Michelle’s sketchy knowledge of edible mushrooms comes to the fore as she prepares a dish for her visiting family members and considers a particular fungal specimen. She consults a guidebook, which indicates the mushroom as poisonous, and places it to the side, but then seems to experience a lapse, similar to an earlier moment in which the character looked a bit lost during an activity. 

Is she having a so-called senior moment or pausing in the midst of some crafty cogitation? This question provides the film with its thematic throughline, as soon her daughter Valérie (Ludivine Sagnier) nearly dies from consuming the mushrooms — Michelle and grandson Lucas abstain — and later on does die while back at Paris, after falling from her apartment.

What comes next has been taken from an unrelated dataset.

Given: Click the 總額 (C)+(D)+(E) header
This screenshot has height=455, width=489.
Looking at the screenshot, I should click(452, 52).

Hélène Vincent in ‘When Fall Is Coming.’ Via Music Box Films

Valérie’s fall is just as morally fraught as the poisoning because it occurs during a visit from Vincent, Marie-Claude’s son recently released from prison. In the lead-up to the tragedy, Vincent helps the well-to-do Michelle around the house and witnesses her distress over not being able to see Lucas since the mushroom incident. 

He subsequently pays Valérie a visit to appeal on her behalf, and their charged yet civil conversation hints at their mothers’ dark pasts. Just before the moment of her fall, though, Mr. Ozon cuts away, as he did after Michelle’s pause during food prep, leaving viewers to wonder what happened next. Did Vincent commit murder in some implicit pact with his mother’s best friend, or did the depressed Parisienne, who was going through a divorce and would smoke on her balcony, simply slip?

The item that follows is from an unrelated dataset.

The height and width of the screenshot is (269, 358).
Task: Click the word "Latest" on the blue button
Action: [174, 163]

Autumnal and ambiguous, the film often feels like a collaboration between directors Ingmar Bergman and Claude Chabrol, with the former’s trademark close-knit tensions melding with the latter’s irrational criminality and droll unease. Mr. Ozon certainly has fun with his story, particularly when he informs us of Michelle and Marie-Claude’s former professions, yet he balances this almost camp element with scenes of doubt, earnestness, and a dour apparition — though even this last ingredient contains some humor.

After Lucas moves in with her, Michelle begins seeing and speaking with her daughter’s ghost, leading the elderly woman to question her happiness and “unconscious” motives. Their relationship was a testy one, with the daughter long blaming her mother for her problems, and Michelle developing a guilty conscience after her death. The bitter interactions between a mother and daughter are contrasted with the idealistic bond between a grandmother and grandson.   

Ms. Vincent committed to a tricky role as Michelle, one that must touch on senility brought on by age, solitude, and despair while predominantly portraying a lucid, benevolent, and reliable person. The movie also requires her at times to suggest a passive intent — a difficult, almost meta aspect — lending her actions an air of premeditation. Subtly and intelligently, the actress succeeds in conveying the part’s complex psychology. 

As Michelle’s friend, Ms. Balasko portrays Marie-Claude’s more cautious, controlled, and slightly jaded persona skillfully, particularly during a scene in which she watches Michelle dance with her son, played perfectly by Pierre Lottin as a handsome, disreputable lug. Two actors depict the character of Lucas — as a boy by Garlan Erlos and as a late teen in the film’s denouement by Paul Beaurepaire — and both charmingly embody innocence and hesitation.

During the film’s pivotal scene, in which Michelle is questioned by a detective investigating Valérie’s death, Ms. Vincent imparts several mental states within seconds: certainty, duplicity, loyalty, the need to be forgiven and forgiveness, and a soupçon of dementia. Leveraging age-related mental decline as a plot device could be seen as distasteful and all credit goes to the actress for making it credible, despite the film’s inconsistencies. 

In the end, one is left with an exquisite ambiguity, which includes a dash of the sexual variety as well as narrative and moral evasiveness. Perhaps Mr. Ozon means to impute impure and murderous thoughts on viewers, because nothing we see decisively points to desire or criminality. If so, consider me complicit — and riveted.